Applications in which the training data comprises examples of the input vectors along with their corresponding target vectors are known as **supervised learning problems**[1]. The training data consists of a set of training examples. In supervised learning, each example is a pair consisting of an input object(typically a vector) and a desired output value (also called the supervisory signal).For instance, a training example in neural network could be like this,

(1) | (\vec{x}_i, \vec{y}_i), 0<i\leq n |

, where \vec{x}_i is the i^{th} input vector and correspondingly \vec{y}_i is the desired i^{th} output vector.

## Error Measures

What we'd like during learning process is an algorithm which let us find weights and biases so that the output from the network \vec{f}(\vec{x}_i) approximates \vec{y}_i for all training inputs \vec{x}_i.
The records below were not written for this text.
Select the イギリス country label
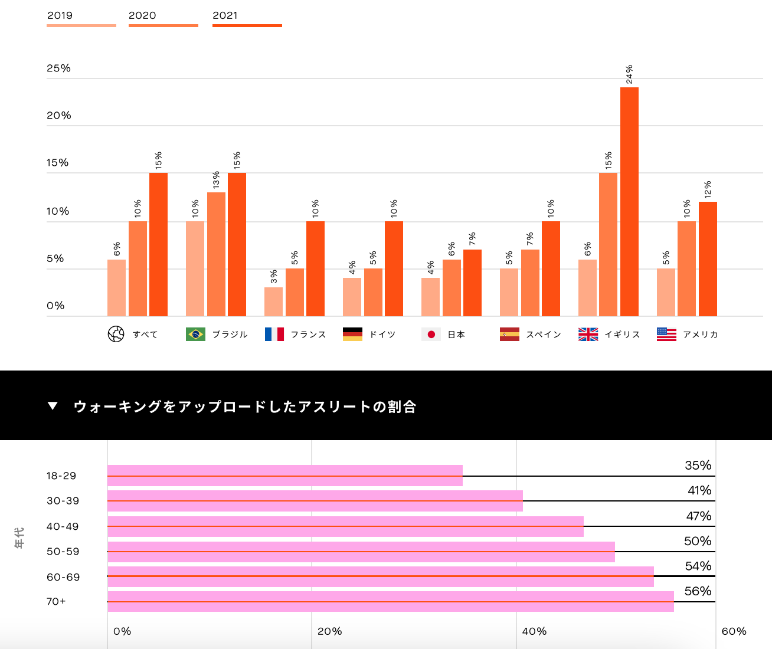The width and height of the screenshot is (772, 649). (x=622, y=335)
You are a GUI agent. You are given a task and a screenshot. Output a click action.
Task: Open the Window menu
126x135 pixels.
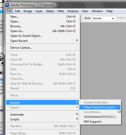(97, 11)

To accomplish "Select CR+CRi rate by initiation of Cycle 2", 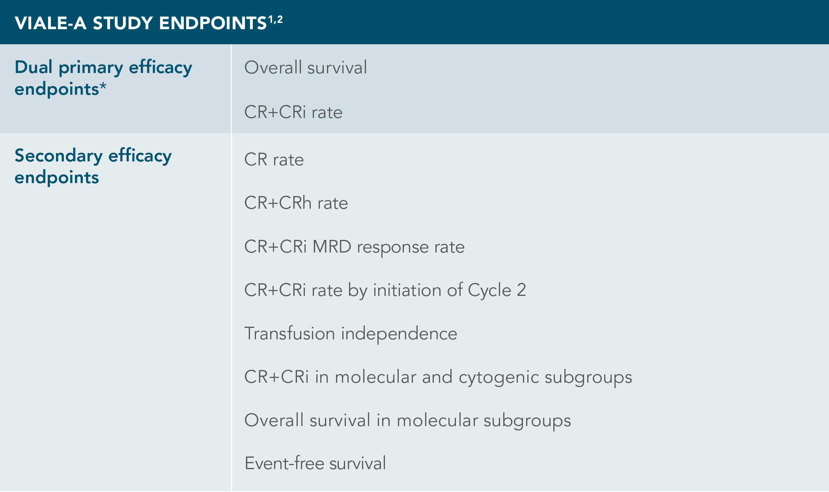I will click(385, 290).
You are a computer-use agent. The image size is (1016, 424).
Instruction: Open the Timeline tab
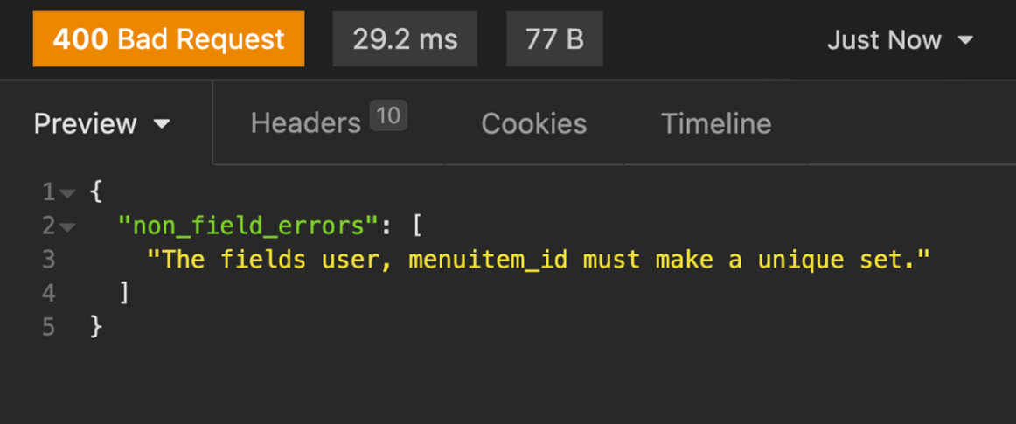point(716,123)
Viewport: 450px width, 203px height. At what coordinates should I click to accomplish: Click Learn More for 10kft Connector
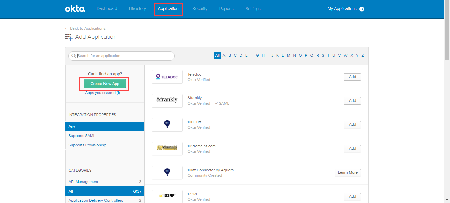coord(348,172)
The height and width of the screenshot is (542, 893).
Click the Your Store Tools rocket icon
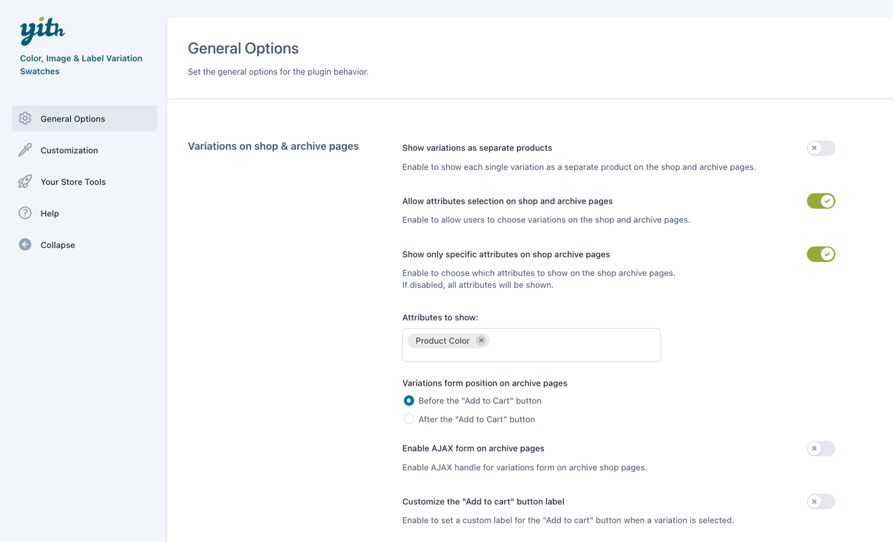point(25,182)
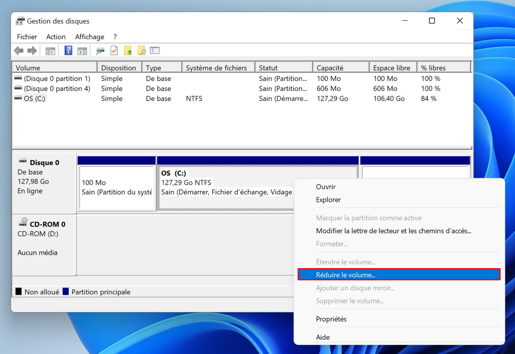Sort by the Capacité column header
This screenshot has height=354, width=515.
click(341, 67)
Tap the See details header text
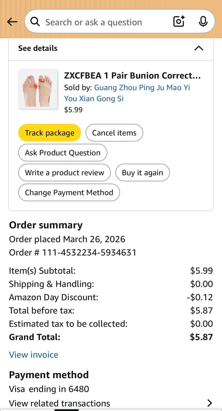Image resolution: width=222 pixels, height=411 pixels. 38,48
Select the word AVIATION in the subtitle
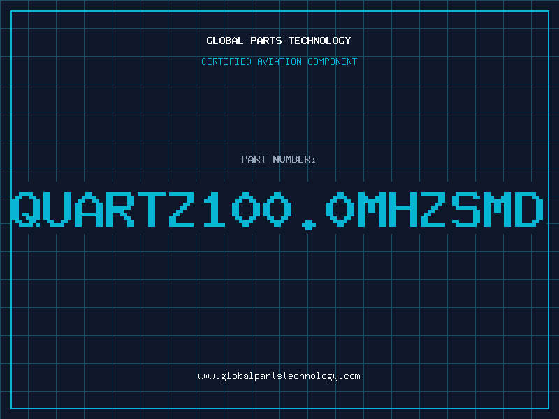Image resolution: width=559 pixels, height=419 pixels. tap(280, 61)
To quantify how well we're achieving this goal we should use a method to measure the error which indicates the difference between \vec{f}(\vec{x}_i) and \vec{y}_i(also called *cost function*). A widely used method is the **Mean Squared Errors(MSE):**

(2) | E(w,b) = \frac{1}{n} \varSigma_{\vec{x}}||\vec{y}- \vec{f}(\vec{x}) ||^2 |

Here, w denotes the collection of all weights in the network, b all the biases, n is the total number of training inputs, \vec{f}(\vec{x}) is the vector of outputs from the network when \vec{x} is the input, \vec{y} is the desired output, and the sum is over all training inputs, \vec{x}.

Besides the MSE, the **cross-entropy error** measure is also used in neural networks:

(3) | E(w,b) = \frac{1}{n} \varSigma_{\vec{x}}[\vec{y}log\vec{f}(\vec{x}) +(1-\vec{y})log(1-\vec{f}(\vec{x})] |

where n is the total number of items of training data, the sum over all training inputs, \vec{x}, and \vec{y} is the corresponding desired output.

## Training Protocols

Here, we mainly introduce four protocols:

**Batch training**: batch training computes the gradient of the cost function w.r.t. to the parameters (w,b) for the entire training dataset.**Stochastic training**: Stochastic training in contrast performs a parameter update for each training example \vec{x}_i and desired output \vec{y}_i.**Online training**: In this protocol, each training data would be used only once to update the weights and biases.**Mini-batch training**: stochastic training works by randomly picking out a small number m of randomly chosen training inputs. We'll refer each of those random training inputs as a**mini-batch**. It takes the best of all the three training protocols and performs an update for every mini-batch of n training examples.

## Parameter Optimization

Recapping, our goal in training a neural network is to find weights and biases which minimize the cost function E(w,b), which we could also call **Parameter Optimization**.

Let's first consider the simplest situation:E(\theta_1,\theta_2) = g(\theta_1,\theta_2), where \theta_1 and \theta_2 are 1-dimensional variables. Assume that E(\theta_1,\theta_2) has the form:

Fig. 1: Function E(\theta_1,\theta_2).(Source:2)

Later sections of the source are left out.